*** Task material Section Begins ***

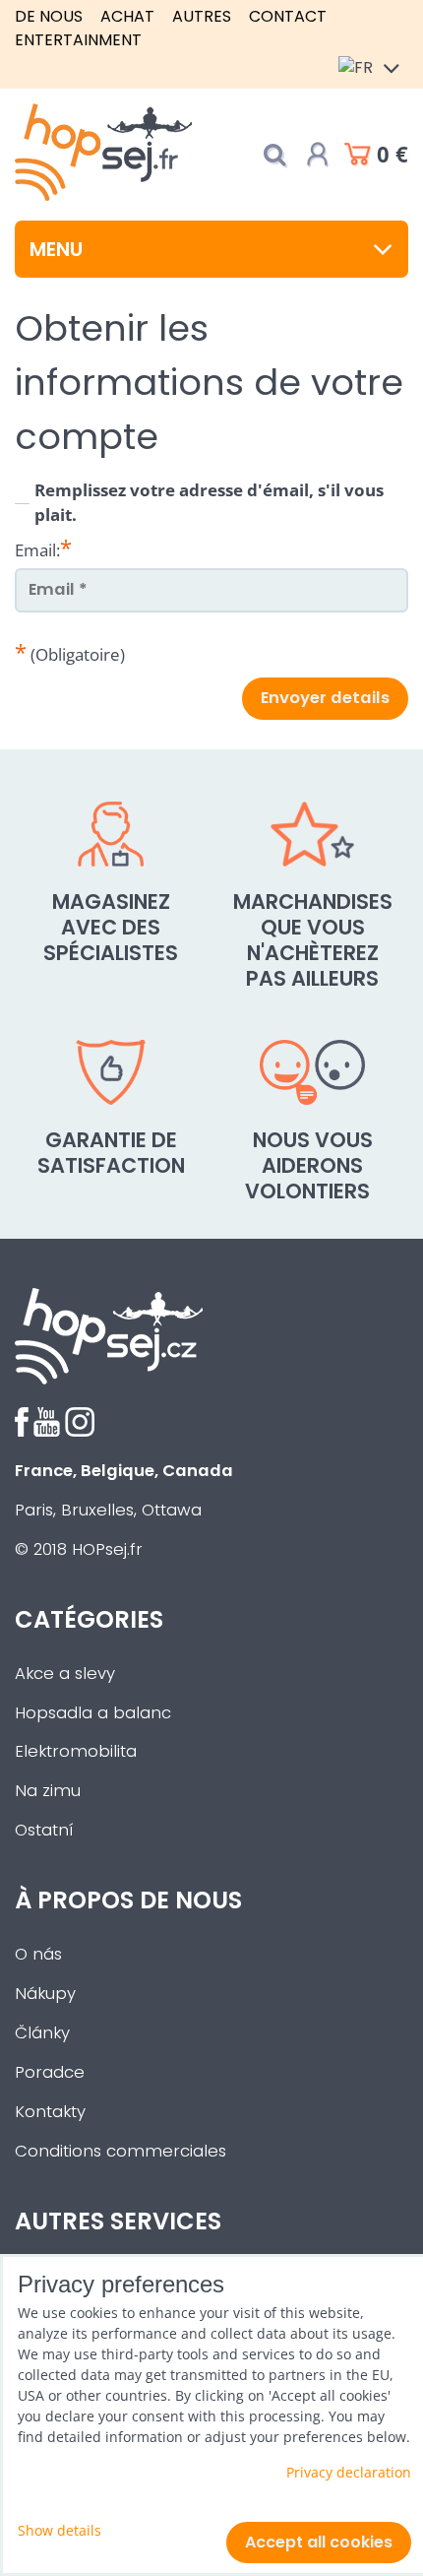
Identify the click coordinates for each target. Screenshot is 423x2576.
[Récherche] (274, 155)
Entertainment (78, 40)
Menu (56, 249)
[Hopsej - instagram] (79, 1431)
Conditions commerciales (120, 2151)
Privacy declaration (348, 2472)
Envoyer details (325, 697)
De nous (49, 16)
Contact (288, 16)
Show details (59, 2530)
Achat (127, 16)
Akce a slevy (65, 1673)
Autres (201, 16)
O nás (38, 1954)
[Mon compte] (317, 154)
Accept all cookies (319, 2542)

*** Task material Section Ends ***
*** Task material Section Begins ***

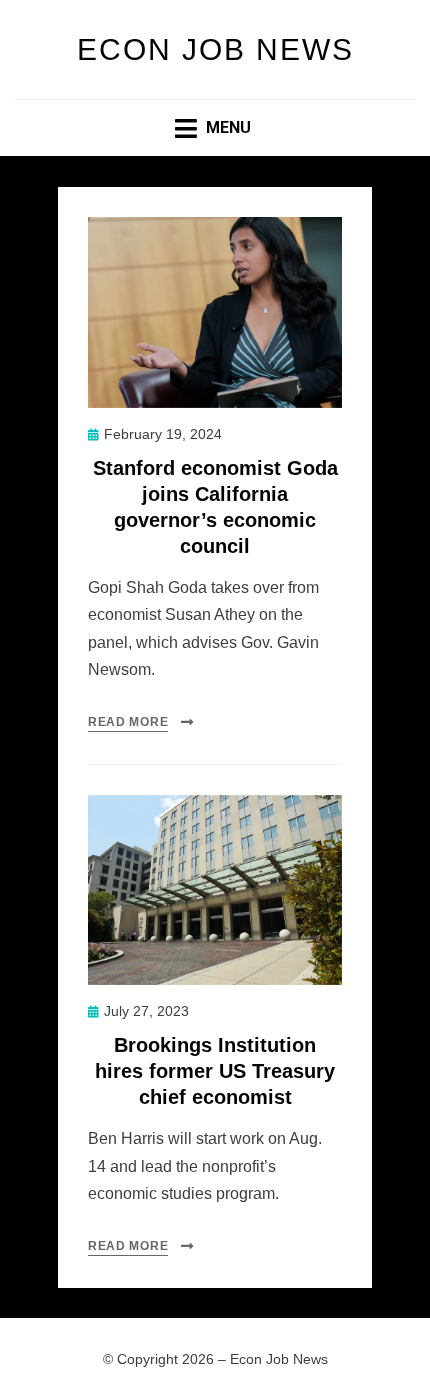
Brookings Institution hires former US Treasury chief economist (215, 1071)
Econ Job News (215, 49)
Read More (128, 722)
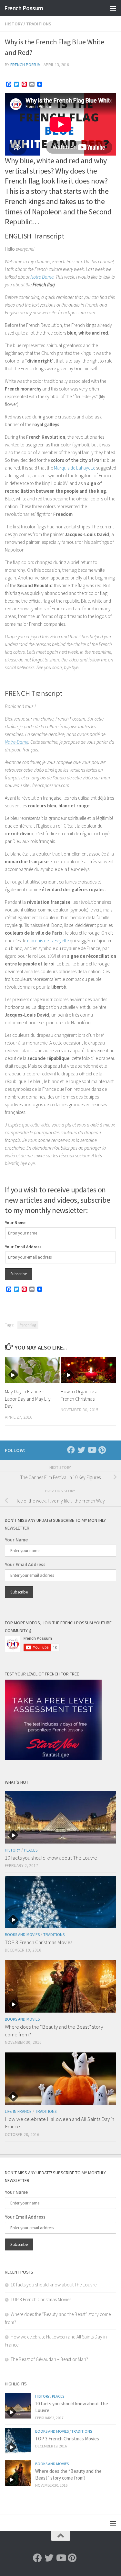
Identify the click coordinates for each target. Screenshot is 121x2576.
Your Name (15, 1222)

*** Task material Section Ends ***
*** Task material Section Begins ***

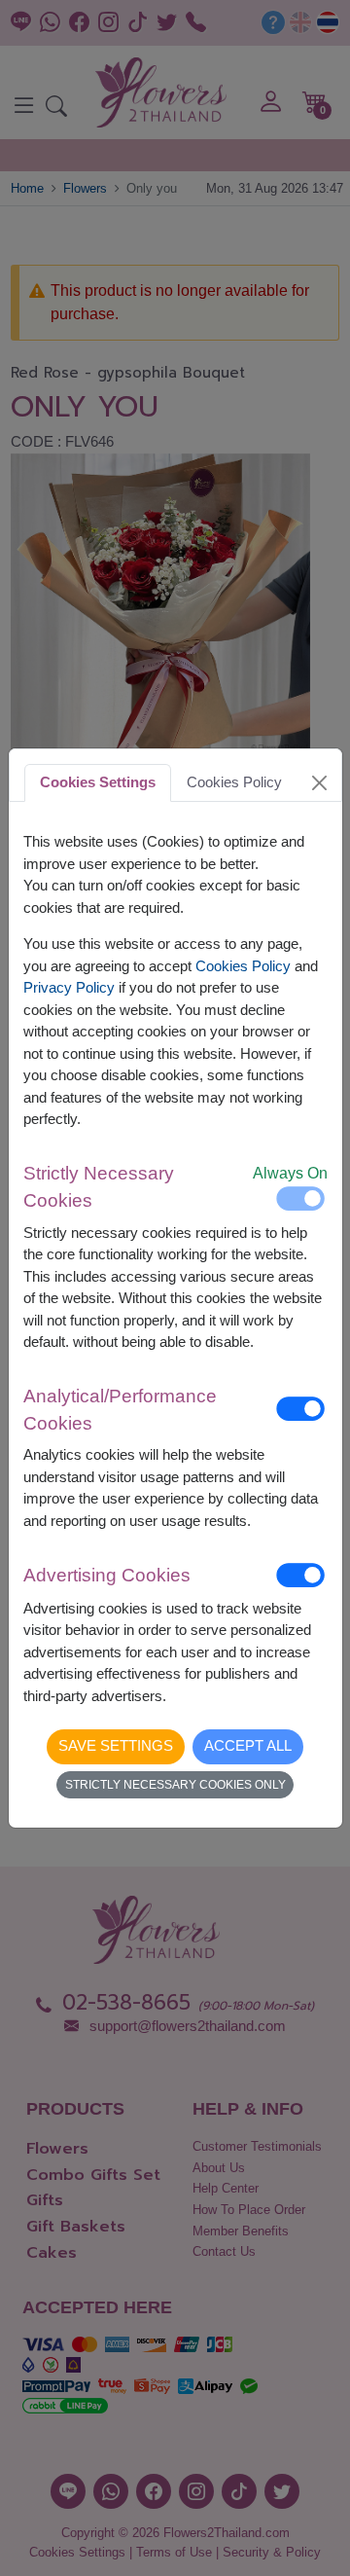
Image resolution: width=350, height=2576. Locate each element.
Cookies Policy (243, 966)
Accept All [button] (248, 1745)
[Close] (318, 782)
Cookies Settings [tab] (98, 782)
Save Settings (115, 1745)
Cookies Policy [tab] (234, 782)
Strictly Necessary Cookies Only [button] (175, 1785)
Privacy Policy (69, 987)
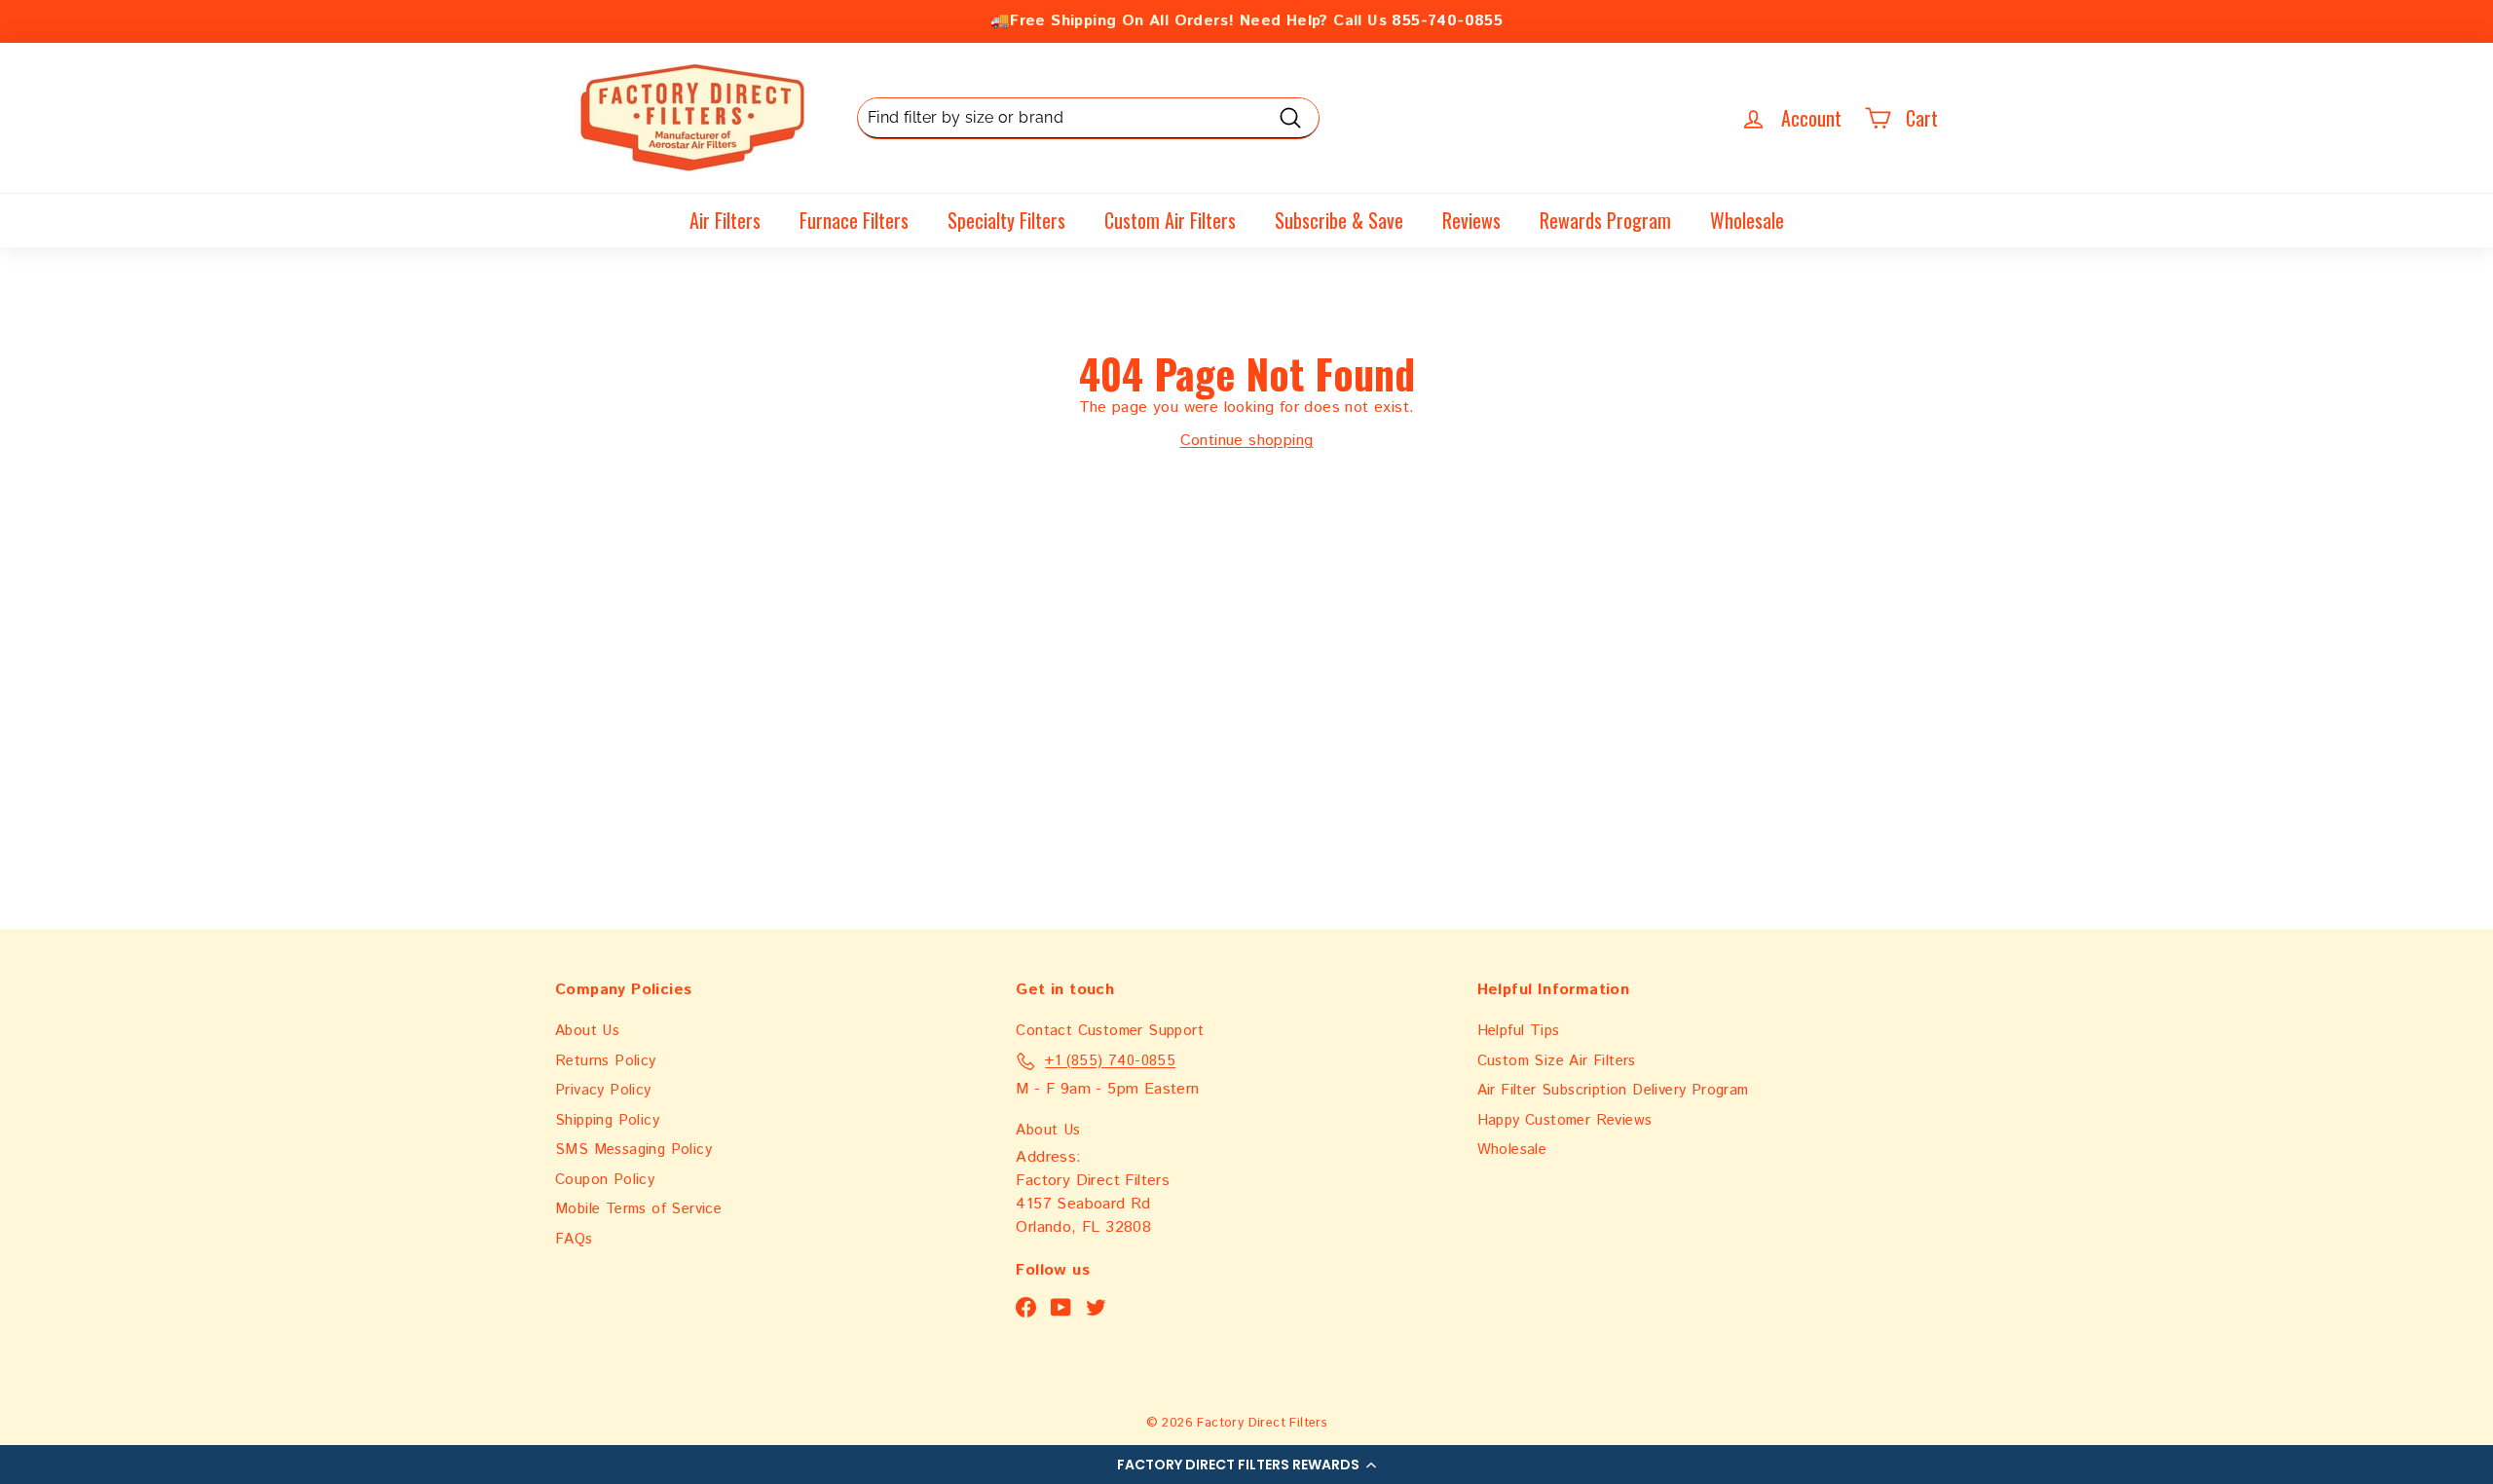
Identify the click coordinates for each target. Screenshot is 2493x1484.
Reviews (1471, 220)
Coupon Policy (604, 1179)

*** Task material Section Ends ***

Exercise aim
Look above for the line containing "Show details (59, 2530)" and the line containing "Accept all cookies (319, 2542)". Transcribe both, with the lines between them, exactly.

Exercise output
Show details (59, 2530)
Achat (127, 16)
Akce a slevy (65, 1673)
Autres (201, 16)
O nás (38, 1954)
[Mon compte] (317, 154)
Accept all cookies (319, 2542)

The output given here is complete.